Os dejo deberes para esta semana: invito a todos los lectores a reírse abiertamente por la calle, especialmente si eres una mujer y caminas sola. Es una costumbre que cogí cuando vivía en entornos rurales y podía pasear kilómetros sin cruzarme con nadie; esto permitía formas de subversión tan absurdas y cotidianas como no llevar mascarilla cuando era obligatorio, cantar a voces (y probablemente desafinando a tope) con los auriculares puestos y reírme de cosas que me iba acordando sin ningún pudor. Lo sigo haciendo en la ciudad: a veces la gente me mira, pero yo me río igual.
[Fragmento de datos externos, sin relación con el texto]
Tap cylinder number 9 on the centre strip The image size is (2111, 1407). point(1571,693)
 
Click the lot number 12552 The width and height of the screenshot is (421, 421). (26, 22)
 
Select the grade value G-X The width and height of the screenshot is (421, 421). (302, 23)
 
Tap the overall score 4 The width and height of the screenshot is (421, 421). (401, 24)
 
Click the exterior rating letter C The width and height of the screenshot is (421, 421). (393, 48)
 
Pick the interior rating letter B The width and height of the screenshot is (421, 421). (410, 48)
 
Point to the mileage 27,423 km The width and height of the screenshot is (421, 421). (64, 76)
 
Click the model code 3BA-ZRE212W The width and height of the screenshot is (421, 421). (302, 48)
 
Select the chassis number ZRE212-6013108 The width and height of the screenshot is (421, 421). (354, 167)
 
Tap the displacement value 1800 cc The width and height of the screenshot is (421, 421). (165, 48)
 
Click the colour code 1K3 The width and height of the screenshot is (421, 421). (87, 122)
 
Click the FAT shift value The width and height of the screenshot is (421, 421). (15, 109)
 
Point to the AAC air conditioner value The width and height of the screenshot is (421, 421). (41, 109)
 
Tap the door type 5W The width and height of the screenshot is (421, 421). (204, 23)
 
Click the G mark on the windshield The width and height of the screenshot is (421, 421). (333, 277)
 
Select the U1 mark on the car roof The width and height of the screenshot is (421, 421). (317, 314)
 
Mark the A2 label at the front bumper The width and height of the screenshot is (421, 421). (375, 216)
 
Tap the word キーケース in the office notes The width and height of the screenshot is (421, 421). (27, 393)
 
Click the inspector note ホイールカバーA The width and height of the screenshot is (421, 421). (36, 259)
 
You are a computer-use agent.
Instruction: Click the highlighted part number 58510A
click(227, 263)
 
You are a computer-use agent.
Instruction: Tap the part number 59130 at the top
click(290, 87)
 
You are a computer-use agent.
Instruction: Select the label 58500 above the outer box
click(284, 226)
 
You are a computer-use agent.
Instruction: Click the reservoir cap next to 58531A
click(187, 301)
Gracias por leer hasta el final, aunque hoy me haya extendido tanto. Contadme sobre la última vez que os habéis reído a carcajadas, si alguna vez os habéis reído donde o cuando no debíais o si habéis probado a reíros solas por la calle.
Salud y risas,
Eva
Me hicieron pensar:
Me veo obligada a citar otra vez a Frans de Waal, porque vive en mi mesilla y en mi mente. La lectura de El último abrazo y, concretamente el capítulo 2 (Una ventana al alma. Cuando los primates ríen y sonríen) es la que en primer lugar me hizo reflexionar sobre este asunto. Después leí otras cosas:
Empecé por el principio: Wikipedia
Recordé lecturas pasadas:
Julio Caro Baroja: El carnaval
Víctor Hugo: Nuestra señora de París
James George Frazer: La rama dorada
Y busqué y leí algún artículo académico para completar:
The naturalistic approach to laughter in humans and other animals: towards a unified theory
Laughter and its role in the evolution of human social bonding




Yo quiero ser como vos cuando sea grande, me encanta esa mezcla de Sociología, Literatura y Feminismo en cada uno de tus escritos. Mis metas como escritora.
Respecto a la última vez que reí a carcajadas, pues fue un chiste involuntario, muy negro, que no sé si sea buena idea compartirlo. Pero te juro, estaba con mi hermana y la pobre se puso roja por la falta de aire. Encima se calmaba y al rato volvía a empezar, y yo me reía por su risa... dos pelotudas, y como dije a nuestros perros que nos estaban mirando: "Las dos únicas neuronas que funcionan en esta casa"
Jajaja qué buen comienzo de curso. La última vez que me reí a carcajadas fue este fin de semana, con una amiga viendo un vídeo de la humorista Clara Ingold, sobre los comentarios no solicitados del pelo graso. Me meaba. Es fuerte la de significados y funciones sociales de la risa, mecanismo de liberación y represión a la vez.